Records from a collection
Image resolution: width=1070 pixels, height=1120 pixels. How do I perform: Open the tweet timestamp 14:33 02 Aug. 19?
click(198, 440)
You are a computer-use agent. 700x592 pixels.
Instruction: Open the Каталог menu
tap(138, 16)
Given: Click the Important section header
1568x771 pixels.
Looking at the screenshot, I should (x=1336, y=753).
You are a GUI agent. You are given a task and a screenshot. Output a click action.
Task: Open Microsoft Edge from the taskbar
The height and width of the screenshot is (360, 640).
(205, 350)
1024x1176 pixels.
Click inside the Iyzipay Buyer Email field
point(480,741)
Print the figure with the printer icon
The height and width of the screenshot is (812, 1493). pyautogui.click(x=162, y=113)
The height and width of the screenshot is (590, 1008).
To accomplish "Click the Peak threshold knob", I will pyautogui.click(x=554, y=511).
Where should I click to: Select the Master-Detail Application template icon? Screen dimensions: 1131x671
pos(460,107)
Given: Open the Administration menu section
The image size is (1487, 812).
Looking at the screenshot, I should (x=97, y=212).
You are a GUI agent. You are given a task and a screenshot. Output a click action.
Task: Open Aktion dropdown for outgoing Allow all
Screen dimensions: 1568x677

● **EXERCISE**
Reproduce every one of the rows above, keeping each line identical to the original.

● **FULL OUTPUT**
Image resolution: width=1070 pixels, height=1120 pixels. How do I perform: Open the tweet timestamp 14:33 02 Aug. 19?
click(198, 440)
You are a computer-use agent. 700x592 pixels.
Instruction: Open the Каталог menu
tap(138, 16)
Given: Click the Important section header
1568x771 pixels.
Looking at the screenshot, I should (x=1336, y=753).
You are a GUI agent. You are given a task and a screenshot. Output a click action.
Task: Open Microsoft Edge from the taskbar
The height and width of the screenshot is (360, 640).
(205, 350)
1024x1176 pixels.
Click inside the Iyzipay Buyer Email field
point(480,741)
Print the figure with the printer icon
The height and width of the screenshot is (812, 1493). pyautogui.click(x=162, y=113)
The height and width of the screenshot is (590, 1008).
To accomplish "Click the Peak threshold knob", I will pyautogui.click(x=554, y=511).
Where should I click to: Select the Master-Detail Application template icon? Screen dimensions: 1131x671
pos(460,107)
Given: Open the Administration menu section
The image size is (1487, 812).
Looking at the screenshot, I should (x=97, y=212).
You are a GUI agent. You are given a task and a screenshot. Output a click action.
Task: Open Aktion dropdown for outgoing Allow all
Screen dimensions: 1568x677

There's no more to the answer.